| DATASET EXCERPTS |

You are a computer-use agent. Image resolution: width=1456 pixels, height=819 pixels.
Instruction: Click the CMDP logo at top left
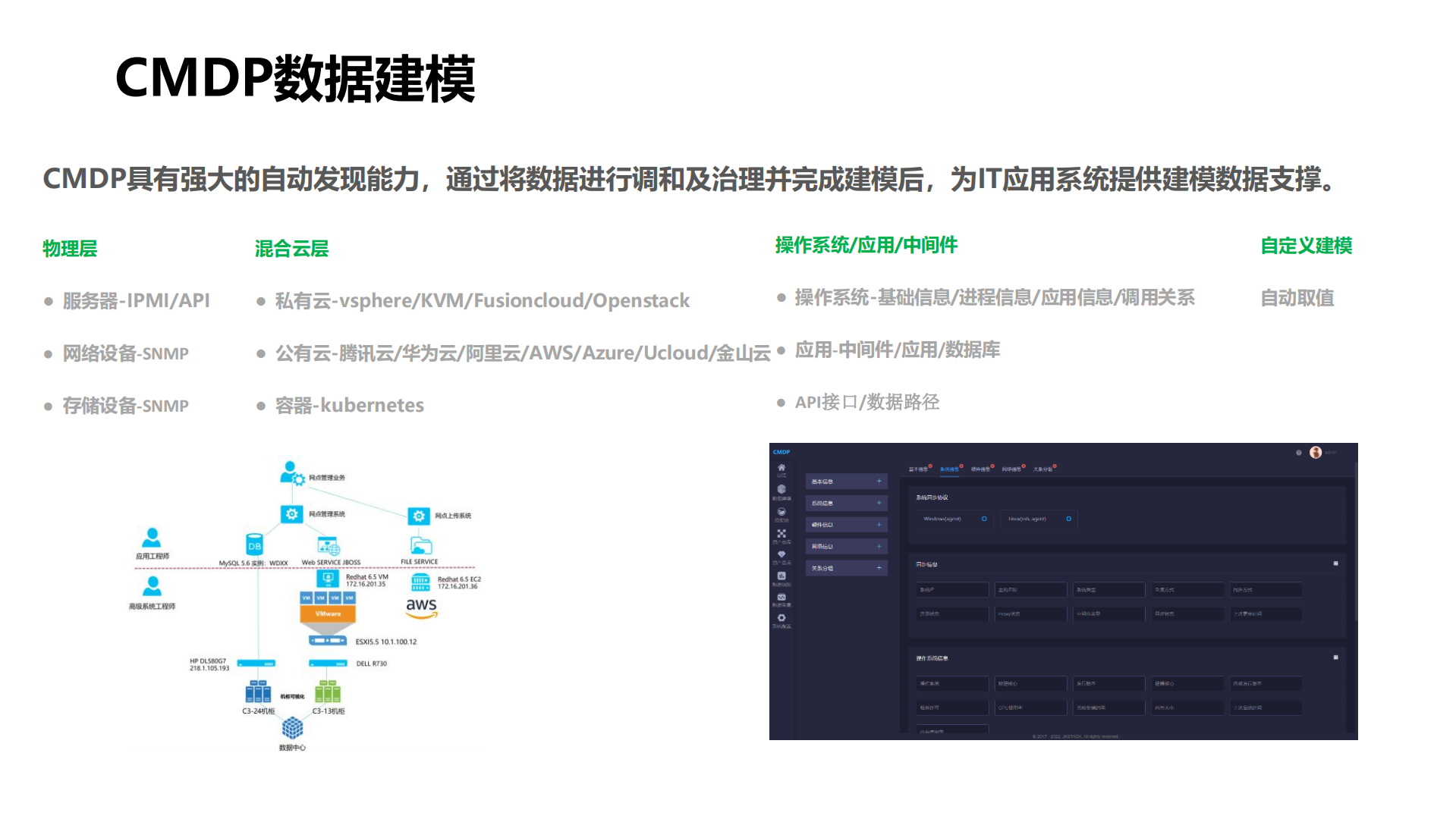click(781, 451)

---

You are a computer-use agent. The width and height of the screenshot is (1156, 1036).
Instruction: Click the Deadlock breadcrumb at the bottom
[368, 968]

| WORK REQUEST |
Wherever the string "computer" appears in the data above, copy the line it sits in.

| ANSWER FOR THE TASK |
You are a computer-use agent. Image resolution: width=1456 pixels, height=819 pixels.
You are a computer-use agent. The width and height of the screenshot is (1156, 1036).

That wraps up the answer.